The Orchid family (Orchidaceae) consists of more than 25,000 different species, which is growing in number year on year. Most orchids are tropical plants living as epiphytes - this means they grow on trees and between rocks, not directly in the soil. Here is some advice to grow orchids successfully in your home to keep them looking beautiful.
Avoid strong, direct sunlight, if you are growing them on a south-facing window make sure it is well shaded.
A cool room temperature is best, avoid placing orchids near heat sources, such as radiators.
Orchids prefer humid climates and atmospheres. Place the pot on a tray or saucer filled with gravel and water. Remember to keep the saucer topped up with water, but not so it is in contact with the base of the pot.
Orchids are not grown in ordinary compost. They need an open structure, mainly consisting of bark with added peat. This will help hold the orchids upright, without allowing the roots to become too damp, which can cause root rot.
Orchids don’t need a lot of water in the compost, and prefer to be kept on the dry side. Never leave an orchid sitting in water, this is the easiest way to kill it. Water should run through the pot and drain away. If you choose to water by submersing the pot, make sure the plant fully drains before returning it to its growing position.
Top tip 1
Orchids like to grow in small cramped places in trees and between rocks, so don’t worry if they look pot bound. As a general rule re-pot every 2 to 3 years, but only go up one pot size at a time.

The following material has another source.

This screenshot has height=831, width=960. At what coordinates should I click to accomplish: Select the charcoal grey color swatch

To achieve the best results, feed once a fortnight with Pour & Feed Ready to Use Plant Food.
Many orchids will produce a mass of aerial roots, generally silver-green in colour. These take in moisture and help the plant ‘breathe’. Never cut these off and do not cover them with compost or moss.

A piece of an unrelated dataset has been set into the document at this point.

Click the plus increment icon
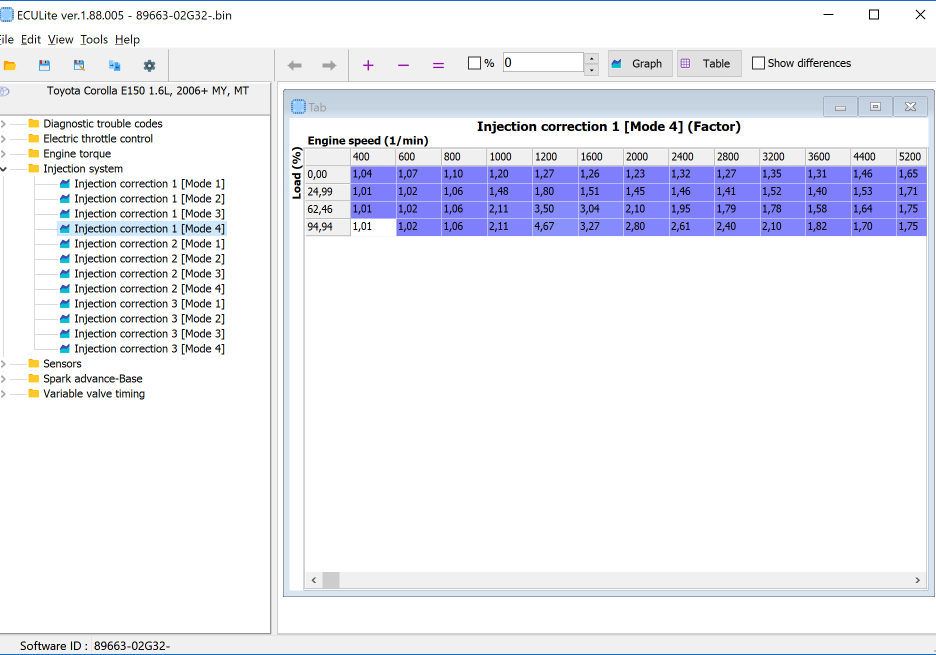Screen dimensions: 936x655 (368, 64)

Mealybugs and Scale Insects are the most common orchid pests. Cotton buds can be used to physically remove these pests, alternatively you could apply an insecticide suitable for indoor use such as BugClear Ultra Gun.
When you re-pot your orchid remember to only go up one pot size, water well before removing from its current pot, cut any damaged or rotting roots off, then simply re-pot with a suitable compost such as Orchid Compost. Try to keep the orchid at the same height in the pot as it was before, and lightly water in.
Top tip 2
Standing the pot on a saucer of gravel and water removes the need for regular misting, misting can lead to water being trapped in the leaves, causing rot and disease.